/tlsh

Primary LanguageC++OtherNOASSERTION

Build Status

TLSH - Trend Micro Locality Sensitive Hash

TLSH is a fuzzy matching library. Given a byte stream with a minimum length of 50 bytes TLSH generates a hash value which can be used for similarity comparisons. Similar objects will have similar hash values which allows for the detection of similar objects by comparing their hash values. Note that the byte stream should have a sufficient amount of complexity. For example, a byte stream of identical bytes will not generate a hash value.

Minimum byte stream length

The program in default mode requires an input byte stream with a minimum length of 50 bytes (and a minimum amount of randomness - see note in Python extension below).

For consistency with older versions, there is a -conservative option which enforces a 256 byte limit.

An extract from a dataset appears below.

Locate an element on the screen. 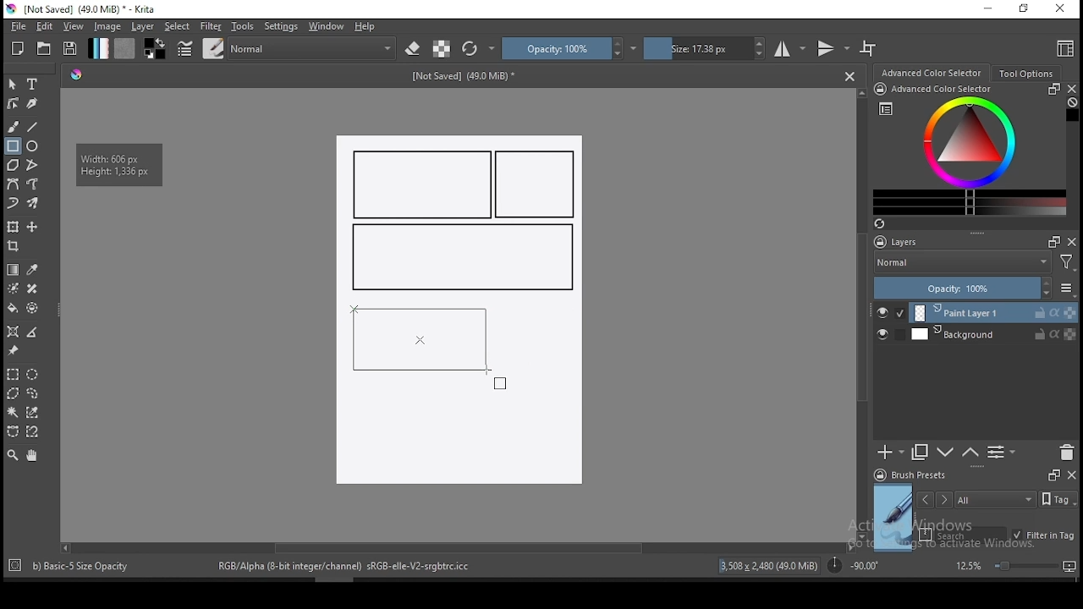 This screenshot has height=609, width=1083. Clear is located at coordinates (1072, 104).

See notes for version 3.17.0 of TLSH

Computed hash

The computed hash is 35 bytes long (output as 70 hexidecimal charactes). The first 3 bytes are used to capture the information about the file as a whole (length, ...), while the last 32 bytes are used to capture information about incremental parts of the file. (Note that the length of the hash can be increased by changing build parameters described below in CMakeLists.txt, which will increase the information stored in the hash. For some applications this might increase the accuracy in predicting similarities between files.)

Executables and library

Building TLSH (see below) will create a static library in the lib directory, and the tlsh executable (a symbolic link to tlsh_unittest). 'tlsh' links to the static library, in the bin directory. The library has functionality to generate the hash value from a given file, and to compute the similarity between two hash values.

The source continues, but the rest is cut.